Nick Hornby racconta in anteprima cosa è rimasto di quel mondo di negozi di musica, di appassionati e di commessi da non far assolutamente irritare

“Alta Fedeltà” compie vent’anni. E nessuno dei protagonisti se la passa più tanto bene

Si dice che chiunque abbia comprato il primo album dei The Velvet Underground (quello con la banana, per capirci) sia poi diventato un grande musicista o un critico musicale. Magari non è stato lo stesso per tutti quelli che, molti di più, hanno letto Alta fedeltà di Nick Hornby ma sicuramente una buona percentuale è ora un collezionista di vinili, o uno Spotify dipendente.

Il racconto delle avventure di Rob, tipico trentenne anni Novanta, che passava il suo tempo a stilare classifiche improbabili e a gestire il suo negozio di dischi, è rimasto nel cuore di tutti. Ora, a distanza di vent’anni dalla pubblicazione del libro, Hornby torna a parlarne e racconta a Billboard cosa è rimasto di quel mondo di appassionati di musica, di commessi da non far irritare assolutamente, di classifiche stilate e difese con le unghie e con i denti.

Che cosa è accaduto a quel negozio di dischi? E dell’amore di Rob e Laura? Ragazzi, temo che non ci siano buone notizie… Secondo Hornby i suoi protagonisti sono ovviamente invecchiati, sono finalmente diventati grandi (Laura più serenamente di Rob, sorpresa sorpresa!), hanno avuto figli e no, non stanno più insieme.

Hornby ci dice che non ha idea di che vita potrebbe fare oggi il suo Rob, dato che sicuramente non potrà essere ancora il proprietario di quel negozio.
Già, i negozi di musica che sono il vero cuore del libro, non se la passano tanto bene, persino quello che nella vita reale era il negozio preferito di Hornby, ora vende, prosaicamente, mutande e reggiseni.

Ma lo scrittore chiude con una nota positiva, parlando del ritorno e della tenuta del vinile, del Record Store Day. Ci parla di come la pulsione antidemocratica ad affermare i nostri gusti artistici ci descriva. La musica che ci piace e che possediamo ci definisce come individui, il che forse spiega perché certi negozi e i dischi forse non scompariranno mai. Dietro il bancone ci sarà sempre un commesso dall’espressione perennemente corrucciata, a squadrare con compatimento ciò che stiamo acquistando. E a stilare la lista dei cinque dischi preferiti di sempre, argomento che porterà a una discussione sicuramente feroce.
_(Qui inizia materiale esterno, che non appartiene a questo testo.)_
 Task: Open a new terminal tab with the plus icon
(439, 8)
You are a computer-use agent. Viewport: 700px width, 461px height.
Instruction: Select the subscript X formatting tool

Hornby fa in modo che il suo protagonista si chieda:“…Cosa è venuta prima, la musica o la sofferenza? Ascoltavo la musica perché soffrivo o soffrivo perché ascoltavo la musica? Sono tutti quei dischi che ci fanno diventare malinconici? …”. Venti anni dopo non so se abbiamo una risposta, ma comunque, dai, i vostri cinque dischi preferiti quali sono?